**Problem details:** Produce an exact copy of the first line of the data below and each line after it, please, up to and including the one with "1361x626 pixels.".

**Stored data entries:**
%%
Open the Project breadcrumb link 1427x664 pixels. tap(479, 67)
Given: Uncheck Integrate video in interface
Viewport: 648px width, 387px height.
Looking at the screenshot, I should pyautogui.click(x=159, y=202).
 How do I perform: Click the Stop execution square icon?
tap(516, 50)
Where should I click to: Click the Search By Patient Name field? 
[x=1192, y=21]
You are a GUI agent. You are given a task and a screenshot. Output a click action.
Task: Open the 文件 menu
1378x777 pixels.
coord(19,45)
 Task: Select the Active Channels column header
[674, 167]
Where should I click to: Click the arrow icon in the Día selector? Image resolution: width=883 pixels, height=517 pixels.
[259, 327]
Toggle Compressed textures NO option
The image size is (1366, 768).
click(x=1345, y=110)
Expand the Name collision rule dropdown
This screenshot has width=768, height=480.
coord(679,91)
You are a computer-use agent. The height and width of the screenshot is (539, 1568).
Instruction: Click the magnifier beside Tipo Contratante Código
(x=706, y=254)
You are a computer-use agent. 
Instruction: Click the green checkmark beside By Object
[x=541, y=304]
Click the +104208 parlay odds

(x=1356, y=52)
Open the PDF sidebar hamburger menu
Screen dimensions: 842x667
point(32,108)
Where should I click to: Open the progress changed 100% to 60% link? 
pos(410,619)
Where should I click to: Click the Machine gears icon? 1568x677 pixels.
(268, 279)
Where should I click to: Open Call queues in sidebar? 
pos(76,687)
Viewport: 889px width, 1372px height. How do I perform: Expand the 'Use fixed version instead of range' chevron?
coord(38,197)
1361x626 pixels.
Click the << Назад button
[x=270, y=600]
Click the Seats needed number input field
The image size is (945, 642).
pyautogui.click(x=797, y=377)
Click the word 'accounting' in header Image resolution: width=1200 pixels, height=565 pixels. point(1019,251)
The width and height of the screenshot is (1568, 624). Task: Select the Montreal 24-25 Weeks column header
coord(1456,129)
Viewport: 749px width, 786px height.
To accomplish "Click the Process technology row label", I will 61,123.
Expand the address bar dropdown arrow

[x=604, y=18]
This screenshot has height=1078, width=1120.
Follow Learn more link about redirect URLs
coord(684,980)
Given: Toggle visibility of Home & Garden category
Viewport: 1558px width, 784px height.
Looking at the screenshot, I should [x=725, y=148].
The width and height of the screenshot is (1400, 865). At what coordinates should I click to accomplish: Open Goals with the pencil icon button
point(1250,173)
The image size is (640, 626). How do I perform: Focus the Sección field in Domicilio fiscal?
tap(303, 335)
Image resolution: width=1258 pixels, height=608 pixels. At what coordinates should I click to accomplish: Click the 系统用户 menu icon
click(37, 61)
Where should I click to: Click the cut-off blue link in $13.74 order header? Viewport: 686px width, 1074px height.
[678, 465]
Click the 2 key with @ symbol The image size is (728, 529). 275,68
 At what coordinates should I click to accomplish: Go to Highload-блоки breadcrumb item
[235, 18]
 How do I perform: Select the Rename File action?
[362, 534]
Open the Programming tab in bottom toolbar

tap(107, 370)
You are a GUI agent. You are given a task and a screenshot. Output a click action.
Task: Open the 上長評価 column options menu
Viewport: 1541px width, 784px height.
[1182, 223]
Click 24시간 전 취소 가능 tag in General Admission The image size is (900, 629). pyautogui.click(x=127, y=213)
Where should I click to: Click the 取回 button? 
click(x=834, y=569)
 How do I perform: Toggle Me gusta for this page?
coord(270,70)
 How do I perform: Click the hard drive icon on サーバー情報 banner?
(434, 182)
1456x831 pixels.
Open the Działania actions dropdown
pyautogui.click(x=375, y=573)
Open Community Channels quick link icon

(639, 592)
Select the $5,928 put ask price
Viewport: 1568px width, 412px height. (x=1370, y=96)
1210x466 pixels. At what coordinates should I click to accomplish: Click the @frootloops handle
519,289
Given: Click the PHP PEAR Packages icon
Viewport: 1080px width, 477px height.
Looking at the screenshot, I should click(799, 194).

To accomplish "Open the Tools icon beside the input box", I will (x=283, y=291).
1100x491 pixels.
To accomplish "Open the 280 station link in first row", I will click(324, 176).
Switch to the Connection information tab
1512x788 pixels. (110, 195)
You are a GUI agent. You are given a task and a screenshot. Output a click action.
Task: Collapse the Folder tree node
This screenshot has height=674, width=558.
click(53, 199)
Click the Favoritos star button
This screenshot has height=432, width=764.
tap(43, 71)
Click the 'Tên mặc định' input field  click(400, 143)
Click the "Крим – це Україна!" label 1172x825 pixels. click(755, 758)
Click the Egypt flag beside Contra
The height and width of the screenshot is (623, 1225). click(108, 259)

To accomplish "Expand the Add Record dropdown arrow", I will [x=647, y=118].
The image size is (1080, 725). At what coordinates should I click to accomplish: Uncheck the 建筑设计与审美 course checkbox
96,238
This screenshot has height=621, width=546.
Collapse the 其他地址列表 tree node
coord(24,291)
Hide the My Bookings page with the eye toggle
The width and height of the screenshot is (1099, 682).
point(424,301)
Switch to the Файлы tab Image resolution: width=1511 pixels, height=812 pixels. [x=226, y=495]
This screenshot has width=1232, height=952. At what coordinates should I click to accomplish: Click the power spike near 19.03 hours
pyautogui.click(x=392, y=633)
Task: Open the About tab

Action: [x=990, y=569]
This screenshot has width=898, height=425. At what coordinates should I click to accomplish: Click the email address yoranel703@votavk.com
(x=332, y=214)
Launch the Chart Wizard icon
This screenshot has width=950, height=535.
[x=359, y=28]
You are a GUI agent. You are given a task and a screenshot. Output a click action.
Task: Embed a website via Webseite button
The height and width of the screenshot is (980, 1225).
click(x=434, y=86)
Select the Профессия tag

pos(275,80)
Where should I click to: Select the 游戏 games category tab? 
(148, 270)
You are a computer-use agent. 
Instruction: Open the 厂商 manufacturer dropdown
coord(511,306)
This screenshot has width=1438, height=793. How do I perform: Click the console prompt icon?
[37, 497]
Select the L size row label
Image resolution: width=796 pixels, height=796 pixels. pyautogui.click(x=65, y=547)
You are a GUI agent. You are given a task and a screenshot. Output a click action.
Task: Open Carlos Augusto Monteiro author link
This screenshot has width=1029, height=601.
%%
**Answer for the task:**
Open the Project breadcrumb link 1427x664 pixels. tap(479, 67)
Given: Uncheck Integrate video in interface
Viewport: 648px width, 387px height.
Looking at the screenshot, I should pyautogui.click(x=159, y=202).
 How do I perform: Click the Stop execution square icon?
tap(516, 50)
Where should I click to: Click the Search By Patient Name field? 
[x=1192, y=21]
You are a GUI agent. You are given a task and a screenshot. Output a click action.
Task: Open the 文件 menu
1378x777 pixels.
coord(19,45)
 Task: Select the Active Channels column header
[674, 167]
Where should I click to: Click the arrow icon in the Día selector? Image resolution: width=883 pixels, height=517 pixels.
[259, 327]
Toggle Compressed textures NO option
The image size is (1366, 768).
click(x=1345, y=110)
Expand the Name collision rule dropdown
This screenshot has width=768, height=480.
coord(679,91)
You are a computer-use agent. The height and width of the screenshot is (539, 1568).
Instruction: Click the magnifier beside Tipo Contratante Código
(x=706, y=254)
You are a computer-use agent. 
Instruction: Click the green checkmark beside By Object
[x=541, y=304]
Click the +104208 parlay odds

(x=1356, y=52)
Open the PDF sidebar hamburger menu
Screen dimensions: 842x667
point(32,108)
Where should I click to: Open the progress changed 100% to 60% link? 
pos(410,619)
Where should I click to: Click the Machine gears icon? 1568x677 pixels.
(268, 279)
Where should I click to: Open Call queues in sidebar? 
pos(76,687)
Viewport: 889px width, 1372px height. How do I perform: Expand the 'Use fixed version instead of range' chevron?
coord(38,197)
1361x626 pixels.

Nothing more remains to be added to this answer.